相手を酔わせてみたい、と言う気持ちは、きっと男性であれば誰にでもあることだ。
嘗て、俺もまた深里を酔わせてみたいと思ったことがあったが、彼女の場合は、まずそれを考えるだけ無駄というもの。
だからこそ、彼の提案に黙って頷いてしまったのだ。
さて先ずは、男性のモノから作ってしまおう。
ブラック・サンブーカとシャンパン、共に冷やしてあるモノを取り出して、フルート型シャンパングラスの中に入れていく。
コレは、ある有名な映画のタイトルからネーミングされたものだ。
この年代の男性なら、いや、女性でもだろうか、知らない人たちは少ないだろう代物。
スッと作ったカクテルを男性の前に差し出して、いつものように畏まりながらカクテルの名前を口にする。
 
「お待たせしました、ブラック・レインでございます」
 
すると、目の前の男性が少しだけ口元を緩め、一瞬だけ瞳を瞠ったように俺のことを覗き込んだ。
 
「ブラックレイン?もしかして松田優作の?」
 
その言葉に、ニコリと笑みを付けてコクリと頷きながら返事をすれば、二人の表情が懐かしさに揺れた。
きっと、それなりの思い出でもあるのだろう。
 
「オレあの映画見に行ったんだよなぁ...良かったよな、あれ。

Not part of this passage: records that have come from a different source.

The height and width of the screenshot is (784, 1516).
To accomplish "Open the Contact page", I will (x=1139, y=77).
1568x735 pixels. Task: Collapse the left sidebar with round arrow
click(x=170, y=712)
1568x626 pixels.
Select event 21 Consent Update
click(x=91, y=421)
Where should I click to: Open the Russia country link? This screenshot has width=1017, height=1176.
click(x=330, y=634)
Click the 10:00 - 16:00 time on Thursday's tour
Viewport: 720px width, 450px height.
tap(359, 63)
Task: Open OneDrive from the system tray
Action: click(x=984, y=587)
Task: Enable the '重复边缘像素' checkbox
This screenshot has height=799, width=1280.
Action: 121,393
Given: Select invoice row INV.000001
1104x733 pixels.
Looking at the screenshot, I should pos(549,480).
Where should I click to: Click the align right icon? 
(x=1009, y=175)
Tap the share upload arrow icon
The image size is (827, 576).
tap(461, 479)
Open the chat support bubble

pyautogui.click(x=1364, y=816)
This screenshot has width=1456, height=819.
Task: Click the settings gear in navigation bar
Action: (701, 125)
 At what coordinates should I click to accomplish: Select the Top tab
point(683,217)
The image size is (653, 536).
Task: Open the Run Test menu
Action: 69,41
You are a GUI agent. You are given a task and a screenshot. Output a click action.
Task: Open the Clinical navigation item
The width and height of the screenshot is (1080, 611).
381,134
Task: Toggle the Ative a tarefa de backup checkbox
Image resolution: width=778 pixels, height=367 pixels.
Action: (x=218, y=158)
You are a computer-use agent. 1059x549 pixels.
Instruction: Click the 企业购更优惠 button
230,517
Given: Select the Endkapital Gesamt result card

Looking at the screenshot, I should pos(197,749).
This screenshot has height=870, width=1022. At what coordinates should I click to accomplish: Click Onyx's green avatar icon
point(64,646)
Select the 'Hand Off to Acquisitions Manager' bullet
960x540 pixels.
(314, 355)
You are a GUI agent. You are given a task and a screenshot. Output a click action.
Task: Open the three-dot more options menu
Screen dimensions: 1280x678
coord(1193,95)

」
「そっか、見に行ったんだ...」
「あ、えっと、それは...」
 
二人の会話は聞えないふり。
けれど、どうやら男性は他の女性と見に行ったのだろうことが見受けられる。そのせいで、女性の気分が落ち込んでしまったのだろう。
それも見ないフリを決め込んで、早々に、女性用のカクテルを作ることにした。
だが、その間に聞えてくるのは、男性が女性に機嫌を直してもらおうと綴っていく言葉たち。
年齢的に随分と落ち着いている二人には、幸せそうな背景が見えるのに、どこか影が見えるのはその過去が原因なのだろうか。
そこまで考えて、お客さまのプライバシーなど興味はないと、手元に材料を調え始める。
 
「椎奈、俺のカクテル、美味いぞ。ちょっと飲んでみるか?」
「・・・・・うん、ありがとう」
 
お座成りに返事をしながら御礼をいう彼女は、それでもこの雰囲気を壊さないように考えているのだろうことが見受けられる。
もちろん、男性も同じく、という感じだ。
 
「あら、本当に美味しい。でも、少しあたしの好みじゃない感じだわ。」
「ああ、そうかもだな。」
 
それでも、今のカクテルが二人の仲を修復するのには充分だったらしい。
互いに視線を絡ませた後、仲直りのつもりなのか、フッと緩んだ口元とその場の空気。
それを確認した後、俺は手元にある材料たちをシェーカーの中へと沈めていく。
ブルーキュラソー、クレーム・ド・カカオ、そして生クリーム、それらをシェーカーに入れ軽快に振っていく。
いつもなら、この時に深里からの視線が感じられるのに、今日はそれ以外の熱い視線を感じ視界を広げると、目の前の女性が酔って潤んだ瞳で俺の手元に注目しているのが判った。
俺のコトを見てるのではなく、手元。
それは振られているシェーカーだ。
見惚れるような、そんな視線は嫌なものではないものの、その隣で一瞬でもムッとしている存在に気付けば、気分の良いものではない。
きっと、女性にしてみれば、シェーカーを振る仕草が興味の対象なのだろう。
だが、男性にしてみれば確かに気分の良いものではない筈。何しろ、違う男に視線を釘付けにしているのだから。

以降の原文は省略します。